The exercise - In the stretch of entries from the line containing "Select the Insider Preview radio option" through the line containing "point(350,508)", swap "Drums" for "Vocals" and leave everything else untouched. Give back only those lines.

Input records -
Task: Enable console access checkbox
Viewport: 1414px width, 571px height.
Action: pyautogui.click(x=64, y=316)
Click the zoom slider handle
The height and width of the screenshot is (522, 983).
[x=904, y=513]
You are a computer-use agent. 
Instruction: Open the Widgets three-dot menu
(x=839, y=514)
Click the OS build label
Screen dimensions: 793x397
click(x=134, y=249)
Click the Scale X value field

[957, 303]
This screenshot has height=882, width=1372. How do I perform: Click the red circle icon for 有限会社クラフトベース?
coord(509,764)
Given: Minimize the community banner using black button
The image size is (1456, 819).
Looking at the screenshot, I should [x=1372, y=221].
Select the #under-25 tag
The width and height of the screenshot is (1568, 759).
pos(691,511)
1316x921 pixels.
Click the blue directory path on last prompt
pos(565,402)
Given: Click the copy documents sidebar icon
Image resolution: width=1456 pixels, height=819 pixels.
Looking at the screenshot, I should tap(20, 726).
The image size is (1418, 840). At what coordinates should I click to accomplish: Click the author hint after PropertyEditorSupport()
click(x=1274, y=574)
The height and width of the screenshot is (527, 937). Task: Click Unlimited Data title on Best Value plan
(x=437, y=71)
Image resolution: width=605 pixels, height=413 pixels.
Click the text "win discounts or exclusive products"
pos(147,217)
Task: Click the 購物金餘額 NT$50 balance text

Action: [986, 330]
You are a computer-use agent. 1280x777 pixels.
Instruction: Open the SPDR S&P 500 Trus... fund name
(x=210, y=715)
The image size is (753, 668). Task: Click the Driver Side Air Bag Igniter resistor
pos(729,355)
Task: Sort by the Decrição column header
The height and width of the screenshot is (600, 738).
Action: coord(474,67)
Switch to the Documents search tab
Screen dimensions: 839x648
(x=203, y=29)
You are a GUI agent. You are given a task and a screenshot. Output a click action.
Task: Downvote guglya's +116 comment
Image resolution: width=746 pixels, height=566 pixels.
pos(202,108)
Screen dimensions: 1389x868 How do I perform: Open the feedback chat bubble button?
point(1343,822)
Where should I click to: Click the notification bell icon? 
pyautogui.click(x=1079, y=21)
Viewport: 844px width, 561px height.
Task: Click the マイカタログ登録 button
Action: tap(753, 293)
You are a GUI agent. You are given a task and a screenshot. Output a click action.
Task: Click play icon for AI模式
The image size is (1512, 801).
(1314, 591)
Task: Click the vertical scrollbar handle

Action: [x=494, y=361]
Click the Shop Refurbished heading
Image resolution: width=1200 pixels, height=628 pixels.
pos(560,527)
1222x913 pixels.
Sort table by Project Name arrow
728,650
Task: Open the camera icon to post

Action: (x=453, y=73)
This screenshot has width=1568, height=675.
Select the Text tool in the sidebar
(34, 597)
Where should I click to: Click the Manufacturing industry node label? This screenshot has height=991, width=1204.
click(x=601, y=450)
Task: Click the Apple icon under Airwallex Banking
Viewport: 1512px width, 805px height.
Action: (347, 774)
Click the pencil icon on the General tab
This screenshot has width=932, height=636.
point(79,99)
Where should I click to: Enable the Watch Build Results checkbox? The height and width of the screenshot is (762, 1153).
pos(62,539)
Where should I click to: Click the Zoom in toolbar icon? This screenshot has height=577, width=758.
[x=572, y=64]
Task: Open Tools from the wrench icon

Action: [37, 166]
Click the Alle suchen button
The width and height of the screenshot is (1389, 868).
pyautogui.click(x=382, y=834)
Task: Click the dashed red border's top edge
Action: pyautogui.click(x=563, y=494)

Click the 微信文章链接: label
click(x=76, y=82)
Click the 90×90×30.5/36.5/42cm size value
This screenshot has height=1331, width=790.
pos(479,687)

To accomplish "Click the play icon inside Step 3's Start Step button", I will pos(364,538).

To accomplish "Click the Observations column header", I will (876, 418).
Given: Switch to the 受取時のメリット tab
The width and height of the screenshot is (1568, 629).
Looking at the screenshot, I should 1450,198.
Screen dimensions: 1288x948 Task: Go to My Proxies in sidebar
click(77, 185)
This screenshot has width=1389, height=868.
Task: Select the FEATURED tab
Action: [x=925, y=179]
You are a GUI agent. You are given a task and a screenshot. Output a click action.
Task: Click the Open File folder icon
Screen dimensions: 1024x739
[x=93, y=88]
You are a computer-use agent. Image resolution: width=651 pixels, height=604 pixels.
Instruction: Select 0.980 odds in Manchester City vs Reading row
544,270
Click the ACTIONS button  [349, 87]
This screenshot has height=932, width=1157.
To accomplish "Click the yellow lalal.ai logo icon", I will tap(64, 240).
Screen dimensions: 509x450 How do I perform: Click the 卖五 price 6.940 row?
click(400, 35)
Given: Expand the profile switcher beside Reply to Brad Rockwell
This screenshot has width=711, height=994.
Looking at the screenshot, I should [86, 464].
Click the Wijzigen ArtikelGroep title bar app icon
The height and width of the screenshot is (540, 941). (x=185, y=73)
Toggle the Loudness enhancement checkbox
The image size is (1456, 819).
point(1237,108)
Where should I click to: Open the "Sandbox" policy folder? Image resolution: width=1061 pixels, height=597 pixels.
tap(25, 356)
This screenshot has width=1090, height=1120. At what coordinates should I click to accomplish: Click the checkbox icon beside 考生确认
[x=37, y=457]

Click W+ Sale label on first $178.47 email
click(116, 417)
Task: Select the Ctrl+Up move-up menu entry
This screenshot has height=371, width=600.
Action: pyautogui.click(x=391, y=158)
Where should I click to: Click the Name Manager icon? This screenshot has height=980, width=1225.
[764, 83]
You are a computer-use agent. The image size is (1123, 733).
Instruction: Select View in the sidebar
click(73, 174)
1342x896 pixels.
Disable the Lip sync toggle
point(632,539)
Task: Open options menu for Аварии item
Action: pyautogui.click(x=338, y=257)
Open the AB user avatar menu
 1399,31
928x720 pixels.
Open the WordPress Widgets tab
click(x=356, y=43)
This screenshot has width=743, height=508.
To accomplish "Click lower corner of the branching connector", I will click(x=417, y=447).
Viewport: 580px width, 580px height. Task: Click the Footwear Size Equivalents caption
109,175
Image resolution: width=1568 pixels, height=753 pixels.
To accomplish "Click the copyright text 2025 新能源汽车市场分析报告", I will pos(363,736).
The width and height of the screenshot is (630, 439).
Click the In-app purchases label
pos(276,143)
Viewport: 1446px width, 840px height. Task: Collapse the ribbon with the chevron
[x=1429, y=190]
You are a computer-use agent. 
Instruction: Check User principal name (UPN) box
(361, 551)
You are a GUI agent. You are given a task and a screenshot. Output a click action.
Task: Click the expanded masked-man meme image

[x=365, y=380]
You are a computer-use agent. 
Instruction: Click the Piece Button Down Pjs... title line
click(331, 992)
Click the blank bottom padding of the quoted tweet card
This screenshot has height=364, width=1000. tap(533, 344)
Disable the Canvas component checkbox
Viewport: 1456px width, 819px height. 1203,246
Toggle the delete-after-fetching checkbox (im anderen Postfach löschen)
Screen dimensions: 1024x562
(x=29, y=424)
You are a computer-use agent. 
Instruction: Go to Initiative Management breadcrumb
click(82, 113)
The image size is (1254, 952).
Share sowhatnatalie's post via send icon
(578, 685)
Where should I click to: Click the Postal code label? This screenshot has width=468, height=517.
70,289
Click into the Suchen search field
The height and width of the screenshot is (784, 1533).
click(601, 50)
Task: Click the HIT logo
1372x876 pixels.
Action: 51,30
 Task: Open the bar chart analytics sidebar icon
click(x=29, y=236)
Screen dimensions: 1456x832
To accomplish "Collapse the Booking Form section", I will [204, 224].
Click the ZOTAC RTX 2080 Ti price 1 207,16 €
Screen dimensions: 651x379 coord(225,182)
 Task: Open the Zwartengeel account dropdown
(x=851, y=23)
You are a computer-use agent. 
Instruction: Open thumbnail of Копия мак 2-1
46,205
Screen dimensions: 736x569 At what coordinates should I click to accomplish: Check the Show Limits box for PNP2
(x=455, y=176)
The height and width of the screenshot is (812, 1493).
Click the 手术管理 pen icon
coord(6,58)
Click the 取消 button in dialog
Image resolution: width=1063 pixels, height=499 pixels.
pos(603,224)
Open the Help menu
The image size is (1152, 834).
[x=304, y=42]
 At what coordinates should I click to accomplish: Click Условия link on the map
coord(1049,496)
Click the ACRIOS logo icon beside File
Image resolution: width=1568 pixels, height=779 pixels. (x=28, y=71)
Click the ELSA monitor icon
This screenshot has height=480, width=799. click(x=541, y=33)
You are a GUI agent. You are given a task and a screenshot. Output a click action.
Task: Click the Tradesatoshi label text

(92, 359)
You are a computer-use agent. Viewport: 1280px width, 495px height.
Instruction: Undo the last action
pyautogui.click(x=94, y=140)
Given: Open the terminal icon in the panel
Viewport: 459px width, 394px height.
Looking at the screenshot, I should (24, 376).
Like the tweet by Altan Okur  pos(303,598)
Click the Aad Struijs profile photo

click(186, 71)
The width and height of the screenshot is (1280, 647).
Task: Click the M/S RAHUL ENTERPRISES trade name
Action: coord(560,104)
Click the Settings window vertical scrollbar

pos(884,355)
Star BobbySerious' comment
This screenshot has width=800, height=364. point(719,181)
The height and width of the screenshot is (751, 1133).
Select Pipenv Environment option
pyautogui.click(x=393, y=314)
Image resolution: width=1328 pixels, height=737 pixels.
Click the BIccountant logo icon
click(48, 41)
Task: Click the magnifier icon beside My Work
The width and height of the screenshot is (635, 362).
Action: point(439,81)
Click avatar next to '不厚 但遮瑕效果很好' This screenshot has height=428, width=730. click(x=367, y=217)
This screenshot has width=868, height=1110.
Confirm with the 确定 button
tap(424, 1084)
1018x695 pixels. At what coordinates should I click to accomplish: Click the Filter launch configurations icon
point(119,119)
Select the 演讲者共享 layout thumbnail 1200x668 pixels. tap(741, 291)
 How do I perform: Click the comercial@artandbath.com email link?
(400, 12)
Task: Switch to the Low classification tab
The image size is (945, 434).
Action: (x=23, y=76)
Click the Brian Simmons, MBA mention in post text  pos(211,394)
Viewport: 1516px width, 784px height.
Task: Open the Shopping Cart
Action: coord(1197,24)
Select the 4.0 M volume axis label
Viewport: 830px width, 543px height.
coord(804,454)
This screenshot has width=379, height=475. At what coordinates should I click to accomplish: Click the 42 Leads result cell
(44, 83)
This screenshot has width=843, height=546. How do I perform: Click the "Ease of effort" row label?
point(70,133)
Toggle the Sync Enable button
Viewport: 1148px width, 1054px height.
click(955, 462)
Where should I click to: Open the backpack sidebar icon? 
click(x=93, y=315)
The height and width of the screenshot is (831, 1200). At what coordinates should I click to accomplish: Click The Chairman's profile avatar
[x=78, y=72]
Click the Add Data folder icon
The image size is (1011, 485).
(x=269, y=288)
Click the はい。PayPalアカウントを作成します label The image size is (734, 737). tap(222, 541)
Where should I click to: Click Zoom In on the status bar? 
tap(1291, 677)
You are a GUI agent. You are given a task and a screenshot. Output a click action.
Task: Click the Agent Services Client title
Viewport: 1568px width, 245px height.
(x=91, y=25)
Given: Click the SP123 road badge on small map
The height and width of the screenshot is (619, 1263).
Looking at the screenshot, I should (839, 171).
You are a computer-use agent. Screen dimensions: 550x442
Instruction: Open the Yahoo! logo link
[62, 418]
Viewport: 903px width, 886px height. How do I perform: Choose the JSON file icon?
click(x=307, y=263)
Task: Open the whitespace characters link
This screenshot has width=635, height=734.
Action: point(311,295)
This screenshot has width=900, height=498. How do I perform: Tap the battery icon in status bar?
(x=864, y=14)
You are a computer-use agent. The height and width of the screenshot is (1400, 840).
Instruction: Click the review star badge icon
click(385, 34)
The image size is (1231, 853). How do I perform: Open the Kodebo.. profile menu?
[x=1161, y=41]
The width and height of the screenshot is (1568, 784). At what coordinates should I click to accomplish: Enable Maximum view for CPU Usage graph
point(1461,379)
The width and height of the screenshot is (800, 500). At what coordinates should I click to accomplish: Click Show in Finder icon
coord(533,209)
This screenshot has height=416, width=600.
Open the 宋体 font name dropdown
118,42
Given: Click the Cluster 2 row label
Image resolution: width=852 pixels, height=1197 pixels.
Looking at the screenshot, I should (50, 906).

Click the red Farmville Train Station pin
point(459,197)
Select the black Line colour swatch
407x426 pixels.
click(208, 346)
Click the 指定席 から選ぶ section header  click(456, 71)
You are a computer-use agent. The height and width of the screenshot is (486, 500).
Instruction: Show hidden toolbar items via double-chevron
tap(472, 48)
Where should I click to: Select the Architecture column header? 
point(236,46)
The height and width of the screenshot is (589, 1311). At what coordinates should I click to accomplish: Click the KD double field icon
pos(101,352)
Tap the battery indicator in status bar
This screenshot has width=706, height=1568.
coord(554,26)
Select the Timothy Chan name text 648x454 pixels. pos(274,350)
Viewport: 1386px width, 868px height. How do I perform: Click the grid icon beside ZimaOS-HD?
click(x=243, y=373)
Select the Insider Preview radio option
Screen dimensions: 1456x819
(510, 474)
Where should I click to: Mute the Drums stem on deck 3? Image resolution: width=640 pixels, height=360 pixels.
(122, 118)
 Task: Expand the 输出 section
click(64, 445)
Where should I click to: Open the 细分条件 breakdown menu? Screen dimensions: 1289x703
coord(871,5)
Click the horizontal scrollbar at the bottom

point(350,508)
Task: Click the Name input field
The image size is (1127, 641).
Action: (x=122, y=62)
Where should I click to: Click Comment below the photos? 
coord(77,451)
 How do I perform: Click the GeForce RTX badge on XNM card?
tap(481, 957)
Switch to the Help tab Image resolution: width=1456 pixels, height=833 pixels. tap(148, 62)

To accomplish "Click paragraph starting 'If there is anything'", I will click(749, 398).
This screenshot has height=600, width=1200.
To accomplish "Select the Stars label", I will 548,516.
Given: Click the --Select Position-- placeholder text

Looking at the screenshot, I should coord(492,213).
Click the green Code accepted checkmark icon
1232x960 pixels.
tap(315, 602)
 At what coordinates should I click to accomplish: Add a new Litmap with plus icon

Response to the exercise -
Select the Insider Preview radio option
Screen dimensions: 1456x819
(510, 474)
Where should I click to: Mute the Vocals stem on deck 3? Image resolution: width=640 pixels, height=360 pixels.
(122, 118)
 Task: Expand the 输出 section
click(64, 445)
Where should I click to: Open the 细分条件 breakdown menu? Screen dimensions: 1289x703
coord(871,5)
Click the horizontal scrollbar at the bottom

point(350,508)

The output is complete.